Church leaders who implement the technology say it's all about reaching more people. And to reach people in today's culture, churches need to be at the forefront of cutting edge ideas.

"I don't think that God would want us to try to evangelize like Jesus did 2,000 years ago," said the Rev. Grainger Browning Jr., pastor of the 10,000-member Ebenezer AME Church in Fort Washington, according to the Post.

Well over half of Protestant churches use a large-screen projection system in their communication, according to a 2005 Barna study. Just five years earlier, only 39 percent were using that technology. And double the proportion of Protestant churches (61 percent) were integrating video content into their worship services in 2005 compared to 2000. Also, with the advent of big screens, fewer churches are providing Bibles in their pews – dropping from 86 percent in 2000 to 80 percent in 2005.

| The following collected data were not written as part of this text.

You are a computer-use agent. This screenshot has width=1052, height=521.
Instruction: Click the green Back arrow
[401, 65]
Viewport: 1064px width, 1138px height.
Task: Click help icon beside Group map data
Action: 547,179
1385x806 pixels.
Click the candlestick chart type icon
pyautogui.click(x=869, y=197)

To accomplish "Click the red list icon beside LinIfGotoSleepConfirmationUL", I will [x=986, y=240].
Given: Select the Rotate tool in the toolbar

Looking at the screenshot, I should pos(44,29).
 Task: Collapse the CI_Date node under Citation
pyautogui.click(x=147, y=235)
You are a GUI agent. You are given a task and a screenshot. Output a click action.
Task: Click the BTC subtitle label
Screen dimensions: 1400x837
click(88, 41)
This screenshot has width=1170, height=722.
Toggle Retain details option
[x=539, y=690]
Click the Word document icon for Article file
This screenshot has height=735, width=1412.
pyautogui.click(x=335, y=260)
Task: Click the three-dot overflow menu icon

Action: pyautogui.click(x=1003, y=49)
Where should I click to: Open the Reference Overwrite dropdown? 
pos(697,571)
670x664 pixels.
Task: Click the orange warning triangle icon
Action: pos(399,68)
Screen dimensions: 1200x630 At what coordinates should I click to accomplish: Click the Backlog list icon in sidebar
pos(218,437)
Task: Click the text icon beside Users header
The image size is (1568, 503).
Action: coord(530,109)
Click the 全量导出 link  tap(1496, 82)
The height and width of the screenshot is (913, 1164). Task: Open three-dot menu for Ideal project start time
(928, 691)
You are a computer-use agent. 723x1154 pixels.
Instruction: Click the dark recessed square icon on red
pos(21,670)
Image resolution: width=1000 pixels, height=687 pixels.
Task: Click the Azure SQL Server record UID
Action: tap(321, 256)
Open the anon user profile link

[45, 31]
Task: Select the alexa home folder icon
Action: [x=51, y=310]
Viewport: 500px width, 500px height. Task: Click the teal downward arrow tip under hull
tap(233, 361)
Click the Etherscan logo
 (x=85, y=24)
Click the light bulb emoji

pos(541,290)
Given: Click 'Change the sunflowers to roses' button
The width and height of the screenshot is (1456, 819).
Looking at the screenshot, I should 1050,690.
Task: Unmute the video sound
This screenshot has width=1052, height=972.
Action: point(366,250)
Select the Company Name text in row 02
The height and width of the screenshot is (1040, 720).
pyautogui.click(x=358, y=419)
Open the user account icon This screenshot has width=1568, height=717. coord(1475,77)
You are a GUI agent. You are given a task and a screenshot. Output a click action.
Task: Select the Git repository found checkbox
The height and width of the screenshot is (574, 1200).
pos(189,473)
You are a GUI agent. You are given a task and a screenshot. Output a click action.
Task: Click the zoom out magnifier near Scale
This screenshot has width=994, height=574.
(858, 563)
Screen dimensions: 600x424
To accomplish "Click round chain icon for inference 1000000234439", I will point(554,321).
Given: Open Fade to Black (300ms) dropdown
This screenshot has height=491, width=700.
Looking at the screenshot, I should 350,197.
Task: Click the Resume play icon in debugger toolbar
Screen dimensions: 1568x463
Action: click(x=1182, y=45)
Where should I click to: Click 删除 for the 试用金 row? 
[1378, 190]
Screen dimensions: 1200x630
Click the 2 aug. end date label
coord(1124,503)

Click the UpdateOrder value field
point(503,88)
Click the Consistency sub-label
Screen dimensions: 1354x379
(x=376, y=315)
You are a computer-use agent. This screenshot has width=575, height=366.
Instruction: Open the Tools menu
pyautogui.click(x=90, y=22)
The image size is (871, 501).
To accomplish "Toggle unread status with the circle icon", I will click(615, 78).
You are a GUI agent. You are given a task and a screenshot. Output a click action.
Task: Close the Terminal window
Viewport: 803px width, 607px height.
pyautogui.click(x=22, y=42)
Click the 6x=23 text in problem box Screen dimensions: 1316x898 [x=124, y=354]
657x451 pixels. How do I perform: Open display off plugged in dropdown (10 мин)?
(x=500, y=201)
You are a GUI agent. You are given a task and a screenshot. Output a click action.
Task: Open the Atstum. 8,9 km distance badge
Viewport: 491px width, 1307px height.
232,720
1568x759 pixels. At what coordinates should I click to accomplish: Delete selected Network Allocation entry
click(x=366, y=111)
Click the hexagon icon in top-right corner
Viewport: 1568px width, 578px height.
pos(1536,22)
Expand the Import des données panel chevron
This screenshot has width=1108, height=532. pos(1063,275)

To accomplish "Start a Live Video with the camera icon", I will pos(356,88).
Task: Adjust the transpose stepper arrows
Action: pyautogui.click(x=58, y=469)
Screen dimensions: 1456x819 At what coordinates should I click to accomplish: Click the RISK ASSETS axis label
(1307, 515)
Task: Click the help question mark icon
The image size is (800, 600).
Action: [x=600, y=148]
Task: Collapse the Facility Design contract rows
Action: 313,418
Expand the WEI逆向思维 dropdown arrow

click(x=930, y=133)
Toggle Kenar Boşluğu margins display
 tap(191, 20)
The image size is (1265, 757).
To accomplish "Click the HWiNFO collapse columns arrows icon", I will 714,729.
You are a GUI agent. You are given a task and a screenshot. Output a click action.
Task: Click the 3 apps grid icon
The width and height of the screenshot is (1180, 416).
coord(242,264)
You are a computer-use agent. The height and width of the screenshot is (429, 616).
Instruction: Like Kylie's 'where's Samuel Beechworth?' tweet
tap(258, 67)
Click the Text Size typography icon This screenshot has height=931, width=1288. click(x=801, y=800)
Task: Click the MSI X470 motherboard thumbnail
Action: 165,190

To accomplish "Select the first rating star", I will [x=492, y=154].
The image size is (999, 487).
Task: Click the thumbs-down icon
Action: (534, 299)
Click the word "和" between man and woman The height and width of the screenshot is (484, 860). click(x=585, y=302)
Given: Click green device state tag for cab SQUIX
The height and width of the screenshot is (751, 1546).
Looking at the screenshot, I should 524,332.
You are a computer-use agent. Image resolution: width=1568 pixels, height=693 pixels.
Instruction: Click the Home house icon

Last year, churches spent $8.1 billion on audio and projection equipment, according to TFCinfo, an audiovisual market research firm, as reported by the Post.

Too much technology, however, may take away from the message and the focus of worship, some caution.

"One of the problems is that with video technology, you don't watch the pastor, you watch the screen, where he appears like a movie star 20 times bigger than reality," James B. Twitchell, author of the book "Shopping for God: How Christianity Went From In Your Heart to In Your Face," told The Washington Post.

And an even newer technological advance that a small but growing number of churches are picking up is the "Internet campus."

LifeChurch.tv, for example, has 12 campuses scattered across the nation – one of which is an Internet campus. Launched in April, the interactive virtual campus can be found in the popular 3-D online world Second Life.

LifeChurch also opened three other physical campuses within this past year and has witnessed its total attendance jump by some 2,000 since early this year. All campuses are made possible through video and satellite technology with senior pastor Craig Groeschel's messages video fed each week.

The multi-site church now claims nearly 20,000 people every weekend.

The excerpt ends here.